One of the wonderful aspects of our industry is, when an attribute becomes important, we focus on it. Power consumption as a whole has become important and, as a consequence, average full load server power has been declining for the last couple of years. It is now easy to buy a commodity server under 150W. And, with energy proportionality now getting industry attention, this metric is also improving fast. Today a small percentage of the server market has just barely cross the 50% power proportionality line which is to say, if they are idle, they are consuming less than 50% of the full load power.


This is great progress that we’re all happy to see. However, it’s very clear we are never going to achieve 100% power proportionality so raising server utilization will remain  the most important lever we have in reducing wasted power. This is one of the key advantages of cloud computing. When a large number of workloads are brought together with non-correlated utilization peaks and valleys, the overall peak to trough load ratio is dramatically flattened. Looked at it simplistically, aggregating workloads with dissimilar peak resource consumption levels tends to reduce the peak to trough ratios. There need to be resources available for peak resource consumption but the utilization level goes up and down with workload so reducing the difference between peak and trough aggregate load levels, cuts costs, save energy, and is better for the environment.


Understanding the importance of power proportionality, it’s natural to be excited by the Energy Proportional Datacenter Networks paper. In this paper, the authors observer “if the system is 15% utilized (servers and network) and the servers are fully power-proportional, the network will consume nearly 50% of the overall power.” Without careful reading, this could lead one to believe that network power consumption was a significant industry problem and immediate action at top priority was needed. But the statement has two problems. The first is the assumption that “full  energy proportionality” is even possible. There will always be some overhead in having a server running. And we are currently so distant from this 100% proportional goal, that any conclusion that follows from this assumption is unrealistic and potentially mis-leading.


The second issue is perhaps more important: the entire data center might be running at 15% utilization. 15% utilization means that all the energy (and capital) that went into the datacenter power distribution system, all the mechanical systems, the servers themselves, is only being 15% utilized.
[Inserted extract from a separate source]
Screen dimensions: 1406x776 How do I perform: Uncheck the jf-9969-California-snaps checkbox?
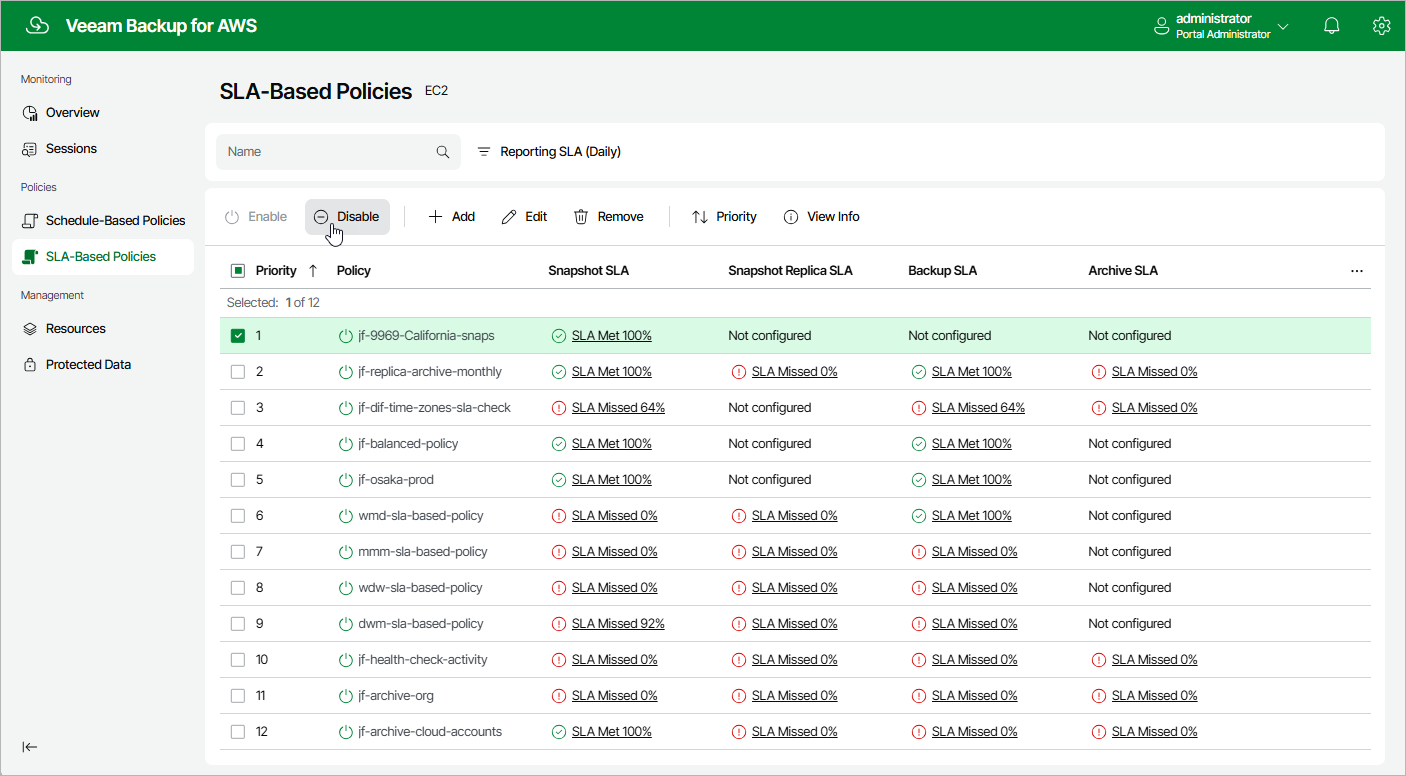click(238, 336)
The power consumption is actually a tiny part of the problem.  The real problem is the utilization level means that most resources in a nearly $100M investment are being wasted by low utilization levels.There are many poorly utilized data centers running at 15% or worse utilization but I argue the solution to this problem is to increase utilization. Power proportionality is very important and many of us are working hard to find ways to improve power proportionality. But, power proportionality won’t reduce the importance of ensuring that datacenter resources are near fully utilized.


Just as power proportionality will never be fully realized, 100% utilization will never be realized either so clearly we need to do both. However, it’s important to remember that the gain from increasing utilization by 10% is far more than the possible gain to be realized by improving power proportionality by 10%. Both are important but utilization is by far the strongest lever in reducing cost and the impact of computing on the environment.
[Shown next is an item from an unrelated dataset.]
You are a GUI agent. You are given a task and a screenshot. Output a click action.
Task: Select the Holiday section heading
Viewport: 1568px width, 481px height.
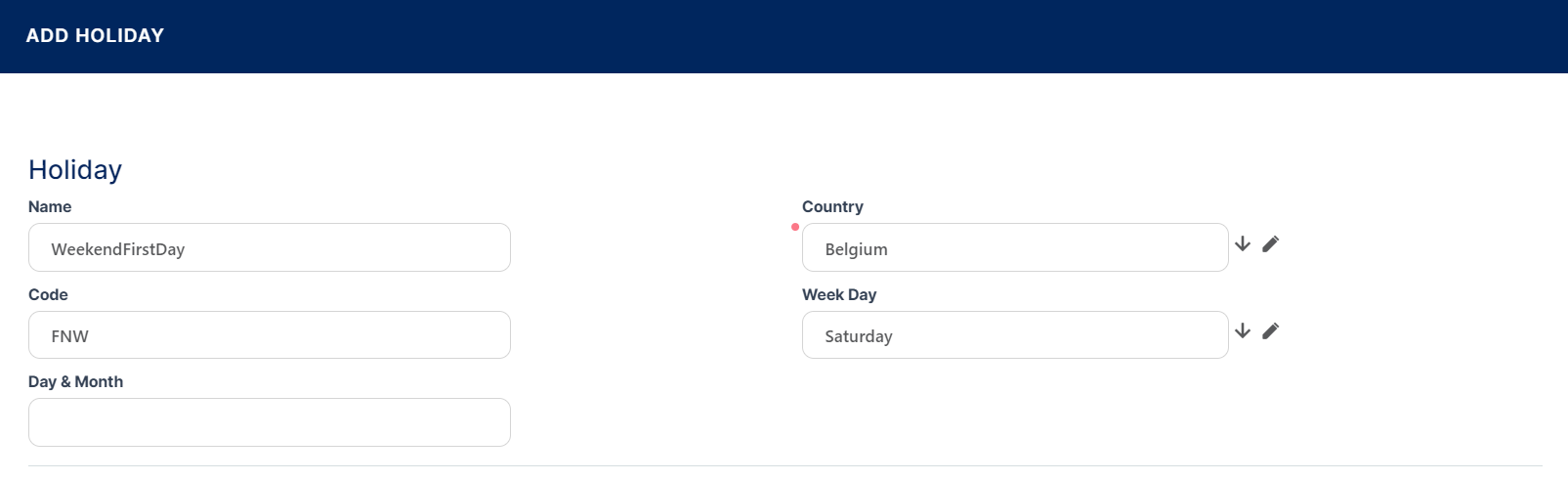click(x=75, y=170)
Returning to the negative impact of networking gear on overall datacenter power consumption, let’s look more closely. It’s easy to get upset when you look at net gear power consumption. It is prodigious. For example a Juniper EX8200 consumes nearly 10Kw. That’s roughly as much power consumption as an entire rack of servers (server rack powers range greatly but 8 to 10kW is pretty common these days). A fully configured Cisco Nexus 7000 requires 8 full 5kW circuits to be provisioned. That’s 40kW or roughly as much power provisioned to a single network device as would be required by 4 average racks of servers. These numbers are incredibly large individually but it’s important to remember that there really isn’t all that much networking gear in a datacenter relative to the number of servers.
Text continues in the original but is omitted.